Het geluid van een overscherend gevechtsvliegtuig is het meest angstaanjagende dat ze in haar hele leven gehoord heeft, zegt Victoria. “Je weet niet waar het toestel de bom gaat droppen. Voor je? Achter je? Of boven je? En dan het besef: als dat gebeurt, ben je sowieso te laat. Je kunt nergens meer ontsnappen. Dat is een verschrikkelijk gevoel.”

Bomvol metrostation
Beeld dm

De echtgenoot van Victoria kan niet mee naar haar familie in Duitsland. Net als alle andere mannen tussen 18 en 60 jaar moet hij blijven om zich beschikbaar te stellen voor de verdediging van het land. “Probleem is dat hij niet weet waar hij naartoe kan,” klinkt het bezorgd. “Ons huis is weg, net als dat van onze vrienden en buren. Het ziet ernaar uit dat hij voorlopig ergens in een opvang moet blijven. Voor hoelang, dat weet niemand.”

Tussenstop

Aan het begin van de rij matrassen in de zaal van de evangelische kerk ‘Dawn of Life’ ligt een vrouw. “Ze is zo in shock dat ze niet meer spreekt”, zegt pastoor Rostyslav Kudin. “We laten haar maar een beetje liggen, ze heeft nu vooral rust en veiligheid nodig.” Samen met een team vrijwilligers heeft de pastoor zich wekenlang voorbereid op een mogelijke vluchtelingenstroom. Omdat Chmelnitski op de weg ligt naar Lviv en de Poolse en Hongaarse grens, is de stad een tussenstop geworden waar elke avond duizenden mensen toestromen. Alle hotels en appartementen zitten constant vol dus sloegen de kerken en scholen de handen ineen en werd er met behulp van een uitgebreid netwerk van vrijwilligers een opvang voorzien van honderden bedden. In de kerk wordt ook gekookt, en er is eten voorzien voor de honden en katten die de mensen meenemen. “Momenteel hebben we 130 plaatsen ter beschikking,” wijst de pastoor naar de matrassen op de vloer. “We gaan nu ook het podium van de kerk gebruiken, daar kunnen een veertigtal mensen overnachten.”

Tussenstop
Beeld Francesca Volpi

De meeste mensen reizen per trein en komen pas ver na de avondklok aan in Chmelnitski. Na 21 uur mag niemand nog naar buiten, maar voor de vluchtelingen wordt een uitzondering gemaakt. In samenwerking met de politie rijden vrijwilligers in minibusjes af en aan naar het station om mensen op te halen en af te zetten aan hun slaapplaats voor de nacht.

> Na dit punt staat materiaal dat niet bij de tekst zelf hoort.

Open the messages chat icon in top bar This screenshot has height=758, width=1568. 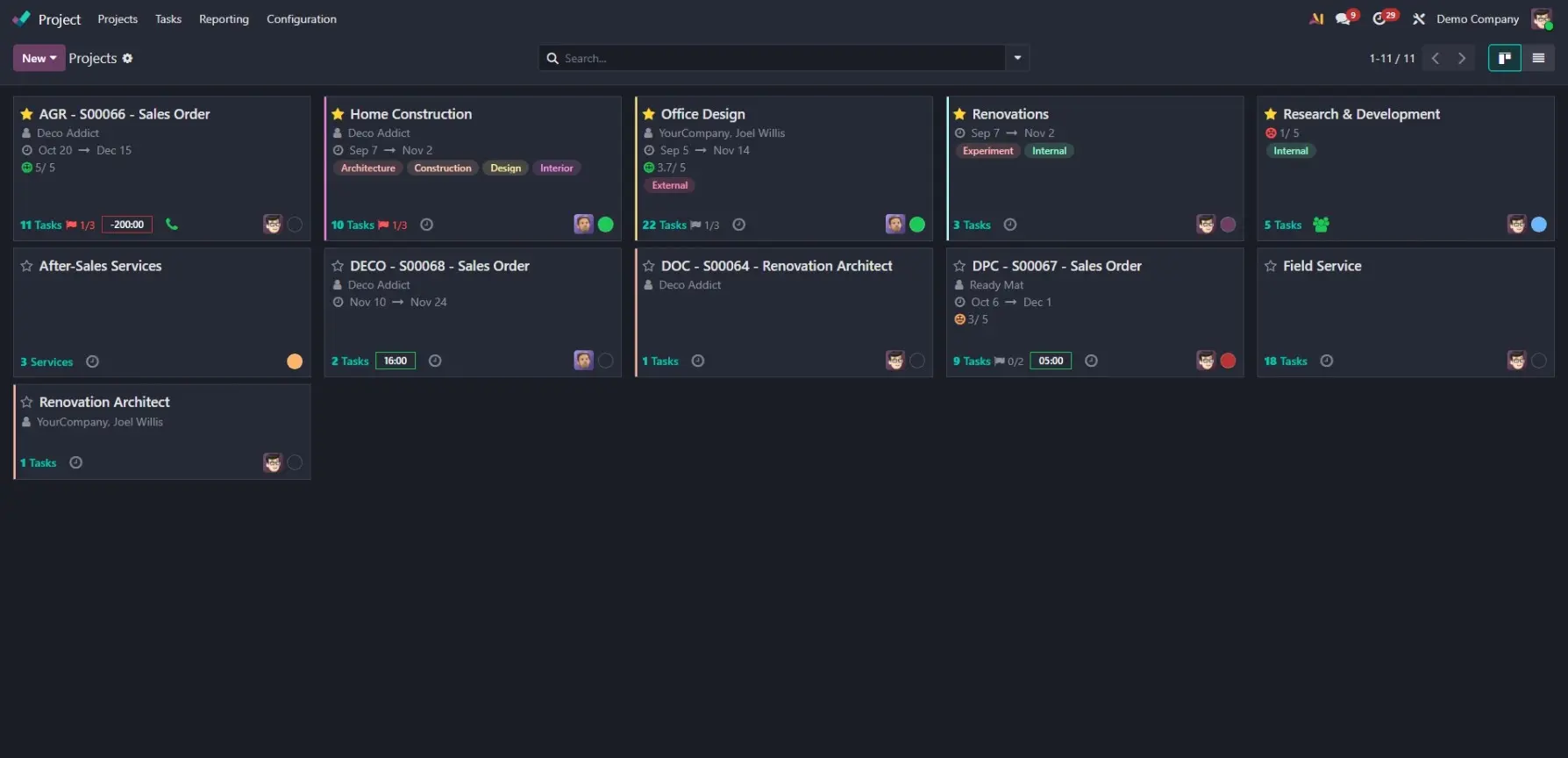[x=1343, y=19]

Dat de kerk troost biedt in tijden van nood, kan de pastoor alleen maar bevestigen. “We willen de mensen meer bieden dan onderdak en eten. Ze hebben behoefte aan saamhorigheid, veiligheid, hoop, troost en een luisterend oor. Ook vinden ze het fijn om samen te bidden. Mensen die anders niet religieus zijn, zeggen me daar nu heel veel aan te hebben. Ook onze president roept op om met zijn allen te bidden voor Oekraïne. We weten allemaal dat deze vijand te groot is voor ons. Maar ik ben ervan overtuigd dat God ons niet in de steek zal laten. Dat zeg ik ook tegen de militairen. En daar houden ze zich aan vast, geloof me.”

Hoop

Aan de eettafel in de keuken zit Diana uit Kiev met haar dochtertje Milena van drie. Haar man is politieagent en zei haar twee dagen geleden dat ze weg moest uit de hoofdstad, de dreiging werd te groot. “We wonen in een buitenwijk en de explosies waren zo luid dat Milena en haar zusje – ze is tien jaar – doodsbang werden. Als ouders konden we het niet langer aanzien, dus ben ik vertrokken. Ik ga naar Tsjechië, naar familie. Maar het is een vreselijke gedachte dat mijn man achterblijft. Ik begrijp het, ze hebben mankracht nodig. Toch was ik heel graag bij hem gebleven om samen te vechten, maar de gedachte dat onze kinderen toch minstens één ouder nodig hebben die blijft leven, deed me besluiten te vertrekken.” Ze haalt haar schouders op. “Ik maak me zwaar zorgen om mijn man. Maar ik houd hoop. We zien elkaar terug. Misschien pas over een jaar, maar dat geeft niet. We houden hoop.”